The beauty of the Polynesian islands. Exploring uninhabited atolls, coral beaches, picking coconuts right off the tree, snorkeling among corals full of countless colorful small and big fish and even some pretty big (though harmless) sharks, feeding large sting rays from our bare hands, swimming with dolphins, whales and turtles.
The ancient culture, and the old and newer history of French Polynesia. Awe-inspiring, dramatic, proud (eg. The history of Polynesian voyaging at sea, parallell but still different from our own history of the Viking era in Norway), and unfortunately also at some points sad and repulsive (eg. France’s nuclear test bombing in the Tuamotos that went on in the 60’s, 70’s and 80’s).
The art and culture of Polynesian tattoos. So different than the European style. And so dense in symbolism and meaning. This was a topic for many a talk both among Vilja’s crew and with Polynesian tattoo artists and locals we met who were «covered in art». The Slungaard Myklebust Family takes their personal piece of this art with them in their lives forever (just wait and see!).
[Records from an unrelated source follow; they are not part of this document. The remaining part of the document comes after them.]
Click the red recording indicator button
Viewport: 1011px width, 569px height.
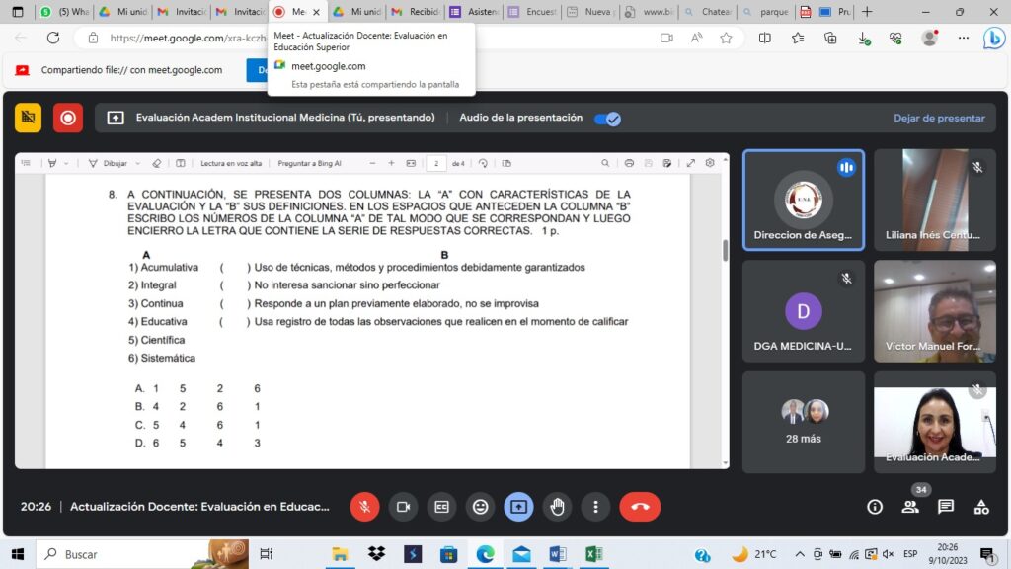click(x=68, y=118)
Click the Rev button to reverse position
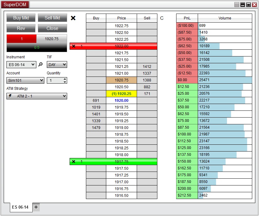 [21, 28]
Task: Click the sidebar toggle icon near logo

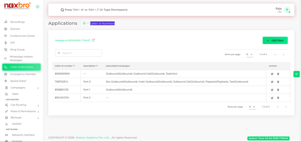Action: (x=37, y=7)
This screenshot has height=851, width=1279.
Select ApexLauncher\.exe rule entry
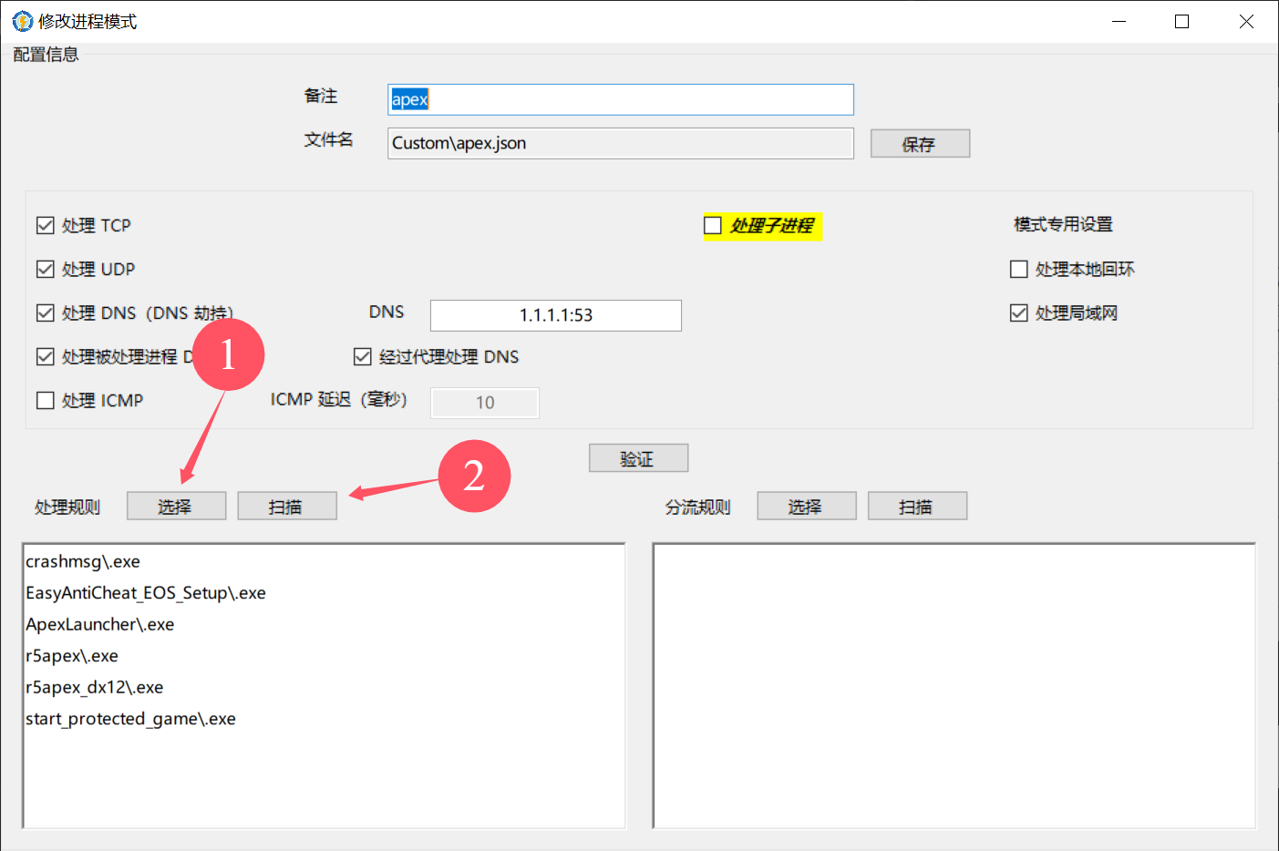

Meeting the other long-distance sailors – both young and old – that tend to gather here at this time of year. Some will sail on like us to New Zealand or Australia for the tropical storm season, but most of those we met plan to spend the coming half year exploring the most northern or southern islands of this country, safely outside the tropical storm belt.
Our visiting crew:
Brynhild – our friend from Trondheim who crossed the Pacific with us and whom we got to share the joy of accomplishment after three weeks of continuous sail across the Pacific and the first taste of (to us) «new land» during a week together in the Marquesas.
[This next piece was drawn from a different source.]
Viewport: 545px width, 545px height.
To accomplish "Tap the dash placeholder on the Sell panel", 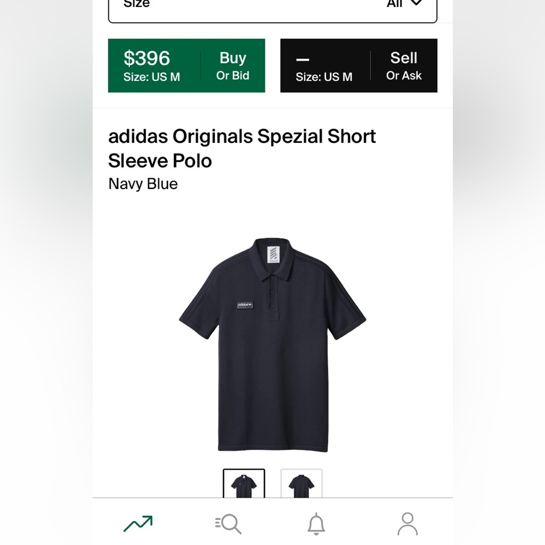I will (303, 59).
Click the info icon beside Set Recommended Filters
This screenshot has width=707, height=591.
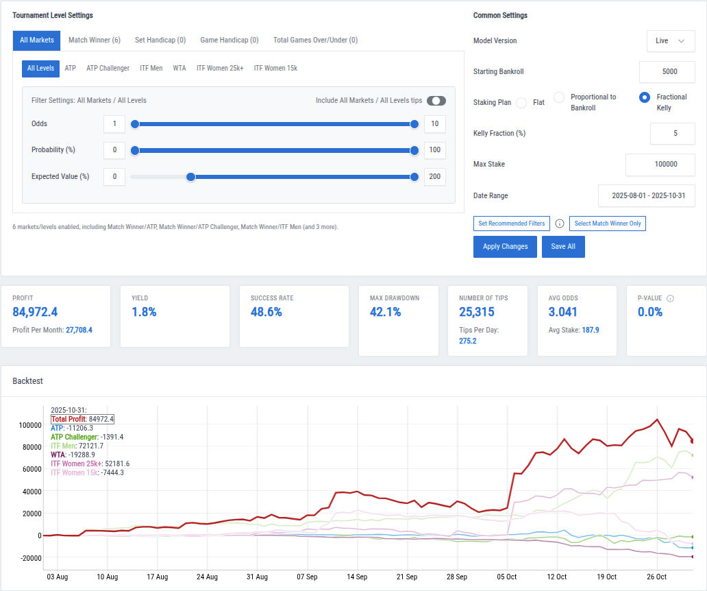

- Audun – also our friend from Trondheim who arrived in Tahiti and is joining us all the way to New Zealand. Since he arrived the boat has been transformed into a mix of giggles, philosophy, play, live music and much more.
Sophie – a very special young woman whom we briefly met in Galapagos and by the unexpected turn of events ended up sailing with us for 2,5 weeks from the Marquesas to Mo’orea. She made an imprint in our hearts – and on Ingrid’s skin(!) – forever.
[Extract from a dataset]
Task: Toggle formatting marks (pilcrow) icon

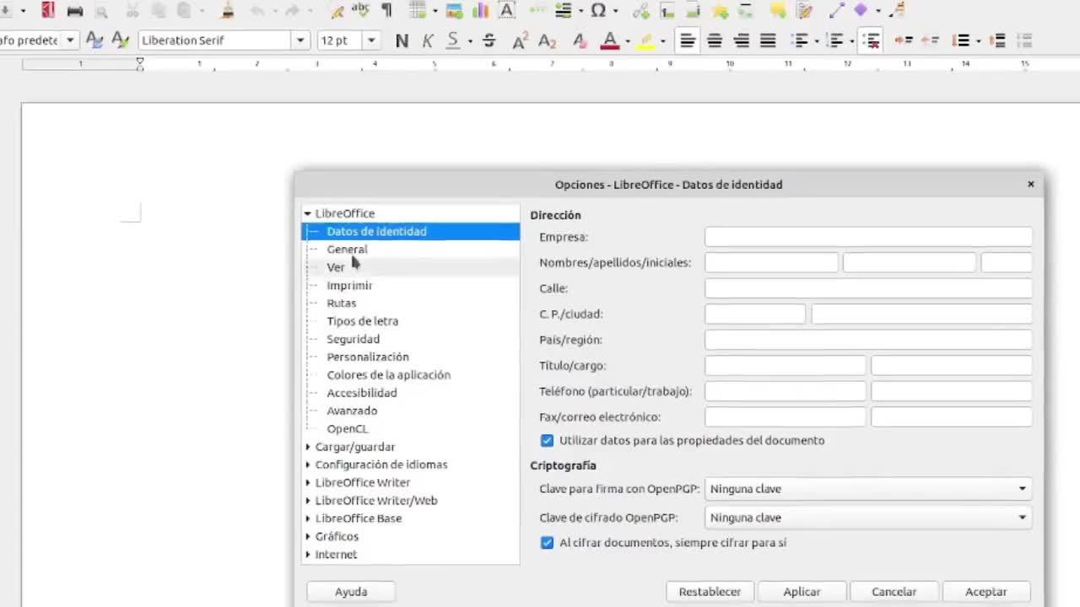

And last, but not least: the time and precious moments the three of us – the «core crew members» of Vilja – share on our voyage.
And now what?!
We are currently 4 crew members on board: Jon Petter, Ingrid & Karen Marie (of course), and also Audun Sødal our friend from Trondheim. Audun arrived in Pape’ete on Tahiti on September 21st, and will sail with us all the way to New Zealand. Our boat is filled with lots of laughter, play, everyday philosophy, live music (piano and guitar) and mere curiosity and appreciation of both the little and big things in life.
So here we go! Next planned stops are two of the Cook Islands; first the island of Aitutaki (360 nm westwards) and then Palmerston Island (another 200 nm northwest). We’ve been granted special permission to stop at the latter, and we hope that weather allows us to drop our anchor there. Time will tell. Now we look forward to the sail that will take us there.